Written by: Muhammad Umer Farooq
Posted on: July 15, 2019 | | 中文
We reached the guesthouse in Hopar village in Nagar valley, about two hours away from the Karakoram Highway. From there, we walked uphill towards the viewpoint of Bualtar glacier after crossing a local market. The view of the valley was better from above. One could see a contrast between the irrigated land of greenery and the beautiful brown mountains on both sides. The setting sun cast light on some sections of the valley, making the trees shimmer as they moved with the wind. We were to camp outside a guesthouse for the night and start the trek tomorrow.
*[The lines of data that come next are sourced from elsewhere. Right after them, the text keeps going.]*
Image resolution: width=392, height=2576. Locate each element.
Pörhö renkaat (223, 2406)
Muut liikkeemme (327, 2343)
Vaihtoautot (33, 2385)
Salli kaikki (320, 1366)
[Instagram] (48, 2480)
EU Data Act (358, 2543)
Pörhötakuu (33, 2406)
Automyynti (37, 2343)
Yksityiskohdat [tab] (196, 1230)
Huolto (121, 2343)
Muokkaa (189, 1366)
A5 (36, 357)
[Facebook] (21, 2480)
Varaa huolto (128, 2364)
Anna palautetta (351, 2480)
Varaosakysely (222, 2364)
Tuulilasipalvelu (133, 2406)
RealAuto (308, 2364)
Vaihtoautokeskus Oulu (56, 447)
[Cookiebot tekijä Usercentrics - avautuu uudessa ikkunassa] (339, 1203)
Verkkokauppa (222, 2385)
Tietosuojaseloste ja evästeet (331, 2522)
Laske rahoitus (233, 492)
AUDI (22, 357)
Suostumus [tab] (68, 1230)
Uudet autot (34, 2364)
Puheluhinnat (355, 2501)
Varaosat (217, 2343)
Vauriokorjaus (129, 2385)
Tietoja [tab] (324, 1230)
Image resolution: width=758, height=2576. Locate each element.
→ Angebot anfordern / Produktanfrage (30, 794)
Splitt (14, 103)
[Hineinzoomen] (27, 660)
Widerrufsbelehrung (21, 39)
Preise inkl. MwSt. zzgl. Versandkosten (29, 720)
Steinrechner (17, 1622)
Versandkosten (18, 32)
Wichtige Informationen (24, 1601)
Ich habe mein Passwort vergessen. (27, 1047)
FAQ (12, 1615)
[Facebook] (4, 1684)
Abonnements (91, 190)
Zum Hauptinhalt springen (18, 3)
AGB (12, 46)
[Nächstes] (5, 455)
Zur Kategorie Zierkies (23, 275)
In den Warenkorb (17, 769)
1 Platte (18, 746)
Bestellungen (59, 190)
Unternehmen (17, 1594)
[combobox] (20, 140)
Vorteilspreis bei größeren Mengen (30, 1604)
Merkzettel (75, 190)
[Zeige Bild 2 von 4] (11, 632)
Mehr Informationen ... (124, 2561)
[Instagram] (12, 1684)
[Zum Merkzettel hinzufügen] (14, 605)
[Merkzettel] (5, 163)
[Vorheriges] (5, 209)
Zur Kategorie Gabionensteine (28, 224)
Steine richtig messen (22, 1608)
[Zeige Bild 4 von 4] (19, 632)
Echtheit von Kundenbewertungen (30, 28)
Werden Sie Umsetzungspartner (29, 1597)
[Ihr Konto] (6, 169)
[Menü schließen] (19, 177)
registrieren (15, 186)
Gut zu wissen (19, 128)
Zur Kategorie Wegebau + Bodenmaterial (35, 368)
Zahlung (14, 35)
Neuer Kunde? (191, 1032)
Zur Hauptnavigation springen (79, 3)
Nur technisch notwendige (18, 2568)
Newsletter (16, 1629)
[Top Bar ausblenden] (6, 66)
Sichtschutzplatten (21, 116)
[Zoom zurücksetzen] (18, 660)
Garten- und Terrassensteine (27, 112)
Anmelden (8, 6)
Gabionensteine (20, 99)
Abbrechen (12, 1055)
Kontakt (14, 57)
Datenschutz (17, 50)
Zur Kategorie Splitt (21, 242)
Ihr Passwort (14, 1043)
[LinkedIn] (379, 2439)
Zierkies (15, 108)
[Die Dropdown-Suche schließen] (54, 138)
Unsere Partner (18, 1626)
After breakfast, the team packed up the tents and equipment and descended into the steep and slippery Bualtar glacier, from where the trek was to begin. The Bualtar glacier that we were traversing through came from the same white mountain we saw the night before. The Miar and Diran peaks were connected to the glacier. It was only when we were on the glacier that we could see the rocks and rubble which covered it. On the left, stood the Batura Muztagh range, home to famous peaks like Lady Finger, Hunza Peak and Ultar Sar.
However, on our right, the Bualtar glacier was melting and the team had to cross quickly. Every now and then, we would hear a thudding sound of ice collapsing around us. The thought of standing between these crumbling walls gave me the jitters.
The team crossed this hurdle, and took a quick but well-deserved brief break before descending onto the second glacier of the trek. The second glacier was called Bharpoo glacier, and this one was not melting as fast as Bualtar. The only technical part on Bharpoo was that there were loose rocks and a few slippery climbs to watch out for.
After crossing both glaciers, the team trekked through a narrow valley. The incline was gradual and there was not much difficulty covering this part. However, we came across a group of giant lizards, some of them almost 2 meters long. They were frightening at first because they were indistinguishable from the surroundings. They saw us approaching and sped by quickly, almost touching us. But they were harmless, simply wary of our presence. My fellow trekkers who had visited Passu and Patundas told me that such lizards are found there as well.
We walked between the valleys and pasts the lizards, and the terrain simply transformed. From glaciers, hills and rocks, the path changed to a small desert and flatland. After another easy hour of trekking, we would reach Berichkor, our camping site,. The mountain on our left became larger as we proceeded, till it was all we could see. It was the same very mountain which we had to climb to reach Rush Lake the next day.
In this last hour of our trek to Berichkor, big cotton clouds in the clear blue sky followed us to the campsite. Berichkor was at the start of a small pasture with wild bushes and stunted trees (due to the altitude and weather conditions). A herd of sheep was grazing peacefully, and we were to feast on one of them after reaching the lake.
Upon reaching the campsite, we rested for an hour, and then a few of us decided to climb the hill that separated us from Bharpoo glacier. It was then that I got a chance to truly appreciate the beauty of the glacier we had crossed. We could see how it was connected to Mount Miar, and I had not seen a prettier white glacier than this before. That, along with the small emerald green lake on the glacier and the breathtaking sunset on Bharpoo, made this day favorite.
Today was the real challenge: the team had to ascend nearly 1500 meters to Rush Lake. We left behind our belongings at Berichkor, and began with good spirits. But no one except our guide, was really aware of the treacherous climb that lay ahead for us.
After spending significant time simply climbing, one of the team members asked the guide if we had done half of the climb. The guide simply responded that we had done only ten percent of the climb. At least three other times, I thought there were only a few meters left. But, after reaching a little further there would be a bigger climb ahead.
Lack of acclimatization and low oxygen levels made every step from here onwards difficult. For the expedition to be successful, it was important to keep everyone positive and motivated. At over 4500m, with aching bodies, we spent more time gasping for air than talking to each other. We could no longer refill our bottles because the streams had frozen. Progress became slow, and breaks came more frequently. We were walking on fields of snow now, and although it was better than walking on rocks, it was tiring and exhausting to make the extra effort, even for the seasoned trekkers.
After trekking in these extreme conditions, we realized that our expedition to this 4694m alpine lake was too early in the season, and that the lake was submerged in snow. Even the outline of the lake could not be distinguished, and the snow would not melt for another few weeks. Because the sun was making the snow soft, we could not spend much time at this elevation. We hurriedly took group photos before returning to Berichkor . The clouds were so low that they submerged with the lake, and we had not realized it.
But it didn’t matter! I had trekked to one of the world’s highest Alpine lakes, and saw some of the most beautiful views in all my trekking experience. I learnt a lot on this day about perseverance and strong will. Now at Berichkor, it was time to enjoy the feast, and to exalt in our sense of conquest and achievement.